• U.S.

CORPORATIONS: Ply Again

4 minute read
TIME

At 35, Lawrence Ottinger was a somewhat spectacular failure. He had spent 14 years and $100,000 of his father’s money on half a dozen promising but luckless business ventures. Now he had a new idea but he was reluctant to tap his father again. So Ottinger borrowed $500 from his mother. With it, he started a small company with a big name: United States Plywood.

Last week President Ottinger, now 66, rose before his stockholders in the plywood-paneled Manhattan offices of the world’s largest plywood producer to report on his company. In August, sales had set a new monthly record of $9,600,000, and this year they would easily top $100 million (v. last year’s $69.2 million). Barring higher taxes, Ottinger predicted that U.S. Plywood’s net profit would be $9,000,000 this year ($6.18 a share), more than double last year’s.

Furthermore, he said, there was no danger of any wartime shortage of plywood, thanks to the enormous expansion of plywood production. The industry is currently producing fir plywood at the rate of 2,800,000,000 board feet a year, double the production rate established in World War II.

Ill Wind. It was an ill wind, in fact a hurricane, which blew Ottinger into the plywood business. Part of his father’s $100,000 had been used to buy a big grove of gum trees near Corbin, La., in an experiment to dye living trees to make the wood look like mahogany. The experiment worked but nobody wanted to buy the wood, so Ottinger lost his shirt. When a hurricane blew down so many nearby oak trees that Ottinger got them just for hauling them away, he found himself in the lumber business. He became such a lumber expert that during World War I he was appointed boss of all U.S. plywood production.

At war’s end, Ottinger saw a big future in plywood, then considered good for little but chair bottoms and automobile floorboards. It also had a bad name because it warped and split. Ottinger started as a jobber in plywood, devised new uses for it, cleaned up in the recession of 1921 by buying vast quantities of plywood at the bottom of the slump, selling for a fat profit on the rise.

U.S. Plywood had been grossing more than $1,000,000 annually for seven years when in 1932 Seattle bankers asked Ottinger to take over a big plywood mill that faced bankruptcy. His stiff terms: 50% of all profits and none of the losses. The bankers agreed, and wisely; the mill has made profits ever since. Ottinger bought other mills, acquired vast stands of timber.

Blown Good. By tireless promotion, heavy advertising and constant research in new techniques, Ottinger has done more than any other man to raise the once-despised plywood to its present lofty status. By binding plywood to metal, Ottinger and his technicians opened up new markets for the material (in trains, truck bodies and shipping containers). They perfected a thin hardwood veneer as flexible as cloth, turned out a wall covering that cannot be distinguished from solid paneling. They even turned out plywood pipe, got $5,000,000 worth of orders for it in World War II as a light, portable radar mast. Of the 20 basic plywood and related products now sold by Ottinger, the newer ones include plywood office doors as fireproof as steel, and tabletops which cigarettes cannot mar.

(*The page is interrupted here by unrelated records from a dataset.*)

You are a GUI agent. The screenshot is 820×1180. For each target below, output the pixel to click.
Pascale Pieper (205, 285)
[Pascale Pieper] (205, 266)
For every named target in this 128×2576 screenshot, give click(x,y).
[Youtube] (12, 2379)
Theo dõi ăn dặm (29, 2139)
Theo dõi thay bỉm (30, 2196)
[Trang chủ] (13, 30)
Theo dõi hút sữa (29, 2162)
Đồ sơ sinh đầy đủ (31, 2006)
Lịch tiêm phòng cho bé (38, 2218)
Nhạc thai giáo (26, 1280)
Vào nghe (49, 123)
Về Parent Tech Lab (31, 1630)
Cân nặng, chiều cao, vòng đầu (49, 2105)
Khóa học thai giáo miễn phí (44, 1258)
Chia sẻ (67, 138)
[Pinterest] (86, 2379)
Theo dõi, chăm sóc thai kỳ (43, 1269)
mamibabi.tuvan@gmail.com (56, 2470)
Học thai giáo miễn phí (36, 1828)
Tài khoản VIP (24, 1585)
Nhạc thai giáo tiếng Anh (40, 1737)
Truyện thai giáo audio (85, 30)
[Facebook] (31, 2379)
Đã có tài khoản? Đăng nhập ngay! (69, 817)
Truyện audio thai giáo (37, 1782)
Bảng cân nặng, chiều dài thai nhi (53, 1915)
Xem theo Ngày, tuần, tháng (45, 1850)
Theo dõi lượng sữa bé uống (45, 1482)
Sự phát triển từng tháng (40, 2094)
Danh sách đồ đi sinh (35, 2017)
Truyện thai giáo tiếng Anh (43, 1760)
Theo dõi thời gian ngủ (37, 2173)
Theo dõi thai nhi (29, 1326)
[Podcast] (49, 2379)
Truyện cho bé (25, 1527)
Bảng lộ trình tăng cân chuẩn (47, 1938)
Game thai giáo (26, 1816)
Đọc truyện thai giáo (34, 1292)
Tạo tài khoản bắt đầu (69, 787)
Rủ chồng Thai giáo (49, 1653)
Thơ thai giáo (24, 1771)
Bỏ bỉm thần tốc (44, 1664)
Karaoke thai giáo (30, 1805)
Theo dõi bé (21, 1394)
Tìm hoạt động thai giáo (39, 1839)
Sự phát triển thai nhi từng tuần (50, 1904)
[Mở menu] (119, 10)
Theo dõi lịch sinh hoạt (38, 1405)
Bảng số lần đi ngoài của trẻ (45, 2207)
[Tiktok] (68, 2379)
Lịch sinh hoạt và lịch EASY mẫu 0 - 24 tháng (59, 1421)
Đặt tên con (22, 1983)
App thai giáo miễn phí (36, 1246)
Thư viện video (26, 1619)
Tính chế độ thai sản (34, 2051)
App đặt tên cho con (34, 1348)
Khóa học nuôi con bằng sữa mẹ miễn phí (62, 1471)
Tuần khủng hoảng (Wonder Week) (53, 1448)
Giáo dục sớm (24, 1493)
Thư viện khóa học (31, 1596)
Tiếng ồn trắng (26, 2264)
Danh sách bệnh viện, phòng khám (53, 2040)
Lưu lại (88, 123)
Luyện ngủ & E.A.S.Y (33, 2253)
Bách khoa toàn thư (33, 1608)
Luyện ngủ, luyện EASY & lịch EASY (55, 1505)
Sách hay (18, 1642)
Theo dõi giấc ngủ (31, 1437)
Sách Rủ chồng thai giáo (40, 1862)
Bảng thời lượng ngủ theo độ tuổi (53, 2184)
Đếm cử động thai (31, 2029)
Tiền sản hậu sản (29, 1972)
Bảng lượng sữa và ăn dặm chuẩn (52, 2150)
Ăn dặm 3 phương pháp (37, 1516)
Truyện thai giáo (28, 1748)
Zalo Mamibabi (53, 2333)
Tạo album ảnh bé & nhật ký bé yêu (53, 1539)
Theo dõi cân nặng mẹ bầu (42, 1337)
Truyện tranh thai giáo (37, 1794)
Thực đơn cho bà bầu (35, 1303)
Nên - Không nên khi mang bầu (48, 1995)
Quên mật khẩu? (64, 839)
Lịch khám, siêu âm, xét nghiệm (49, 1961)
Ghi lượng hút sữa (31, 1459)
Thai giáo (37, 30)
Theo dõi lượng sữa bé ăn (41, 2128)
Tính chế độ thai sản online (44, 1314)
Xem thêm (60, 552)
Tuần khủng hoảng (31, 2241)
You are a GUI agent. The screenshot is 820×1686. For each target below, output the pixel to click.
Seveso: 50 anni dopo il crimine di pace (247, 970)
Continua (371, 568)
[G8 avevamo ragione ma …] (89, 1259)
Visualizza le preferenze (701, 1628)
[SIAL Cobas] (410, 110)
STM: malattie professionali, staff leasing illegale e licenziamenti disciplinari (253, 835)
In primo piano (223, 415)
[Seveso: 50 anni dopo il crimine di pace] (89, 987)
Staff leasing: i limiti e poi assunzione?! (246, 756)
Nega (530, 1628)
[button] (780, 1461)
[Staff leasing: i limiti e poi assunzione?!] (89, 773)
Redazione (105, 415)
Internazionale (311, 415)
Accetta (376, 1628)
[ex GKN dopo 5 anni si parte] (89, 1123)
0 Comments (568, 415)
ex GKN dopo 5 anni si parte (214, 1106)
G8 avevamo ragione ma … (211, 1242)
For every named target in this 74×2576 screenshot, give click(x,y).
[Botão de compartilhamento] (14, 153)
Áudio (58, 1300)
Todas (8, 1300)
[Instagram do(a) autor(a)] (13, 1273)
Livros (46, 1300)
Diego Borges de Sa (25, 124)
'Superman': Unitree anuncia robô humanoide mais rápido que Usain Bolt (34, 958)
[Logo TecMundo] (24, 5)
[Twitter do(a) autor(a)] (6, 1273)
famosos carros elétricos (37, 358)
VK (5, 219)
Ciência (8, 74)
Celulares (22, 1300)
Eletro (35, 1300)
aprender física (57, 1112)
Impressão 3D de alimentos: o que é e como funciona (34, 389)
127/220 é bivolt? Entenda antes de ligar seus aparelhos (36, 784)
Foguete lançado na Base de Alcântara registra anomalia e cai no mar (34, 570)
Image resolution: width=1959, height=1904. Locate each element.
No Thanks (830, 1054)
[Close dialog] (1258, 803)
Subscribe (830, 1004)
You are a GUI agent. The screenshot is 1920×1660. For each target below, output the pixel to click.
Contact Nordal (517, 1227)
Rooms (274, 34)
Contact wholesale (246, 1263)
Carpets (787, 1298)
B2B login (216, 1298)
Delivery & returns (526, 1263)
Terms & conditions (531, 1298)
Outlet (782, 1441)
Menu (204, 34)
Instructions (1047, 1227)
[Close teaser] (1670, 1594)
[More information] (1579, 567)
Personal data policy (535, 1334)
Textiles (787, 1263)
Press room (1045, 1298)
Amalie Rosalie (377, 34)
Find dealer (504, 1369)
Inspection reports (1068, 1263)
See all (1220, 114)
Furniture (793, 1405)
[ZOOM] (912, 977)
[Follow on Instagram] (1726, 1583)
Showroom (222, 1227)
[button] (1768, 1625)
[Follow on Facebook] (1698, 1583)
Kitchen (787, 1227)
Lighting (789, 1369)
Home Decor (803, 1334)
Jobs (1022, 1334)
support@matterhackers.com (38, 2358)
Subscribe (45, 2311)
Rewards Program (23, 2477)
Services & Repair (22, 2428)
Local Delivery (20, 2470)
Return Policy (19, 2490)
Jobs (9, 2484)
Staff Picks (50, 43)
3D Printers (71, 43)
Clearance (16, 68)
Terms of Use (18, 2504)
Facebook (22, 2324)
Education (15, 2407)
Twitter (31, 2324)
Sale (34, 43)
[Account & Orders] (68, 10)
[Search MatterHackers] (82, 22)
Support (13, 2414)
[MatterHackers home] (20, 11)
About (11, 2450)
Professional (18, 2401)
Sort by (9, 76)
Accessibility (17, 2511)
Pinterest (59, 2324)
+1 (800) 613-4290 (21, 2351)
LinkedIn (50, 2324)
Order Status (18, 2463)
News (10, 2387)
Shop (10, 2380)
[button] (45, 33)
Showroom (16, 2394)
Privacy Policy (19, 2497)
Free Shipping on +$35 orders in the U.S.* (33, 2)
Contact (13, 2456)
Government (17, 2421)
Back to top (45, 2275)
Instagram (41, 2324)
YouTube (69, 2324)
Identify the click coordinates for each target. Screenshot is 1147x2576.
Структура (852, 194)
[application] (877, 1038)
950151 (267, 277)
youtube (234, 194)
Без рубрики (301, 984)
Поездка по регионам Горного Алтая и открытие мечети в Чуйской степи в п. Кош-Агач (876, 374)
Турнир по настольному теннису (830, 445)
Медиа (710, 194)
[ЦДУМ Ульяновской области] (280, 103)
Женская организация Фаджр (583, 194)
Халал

Ottinger, who is so full of nervous energy that he seldom sits still for five minutes, is not letting U.S. Plywood rest on its spectacular growth. This week he announced the completion of a new $600,000 hardwood-veneer mill in the Belgian Congo. Next month, at a new $2,000,000 plant in Anderson, Calif., he will start production of a new plywood, “Novoply,” whose exclusive U.S. rights he bought from its Swiss inventor. It is, says Ottinger, the first successful use of waste wood chips as a satisfactory center for plywood panels, will cut production costs so tremendously that it will revolutionize the industry.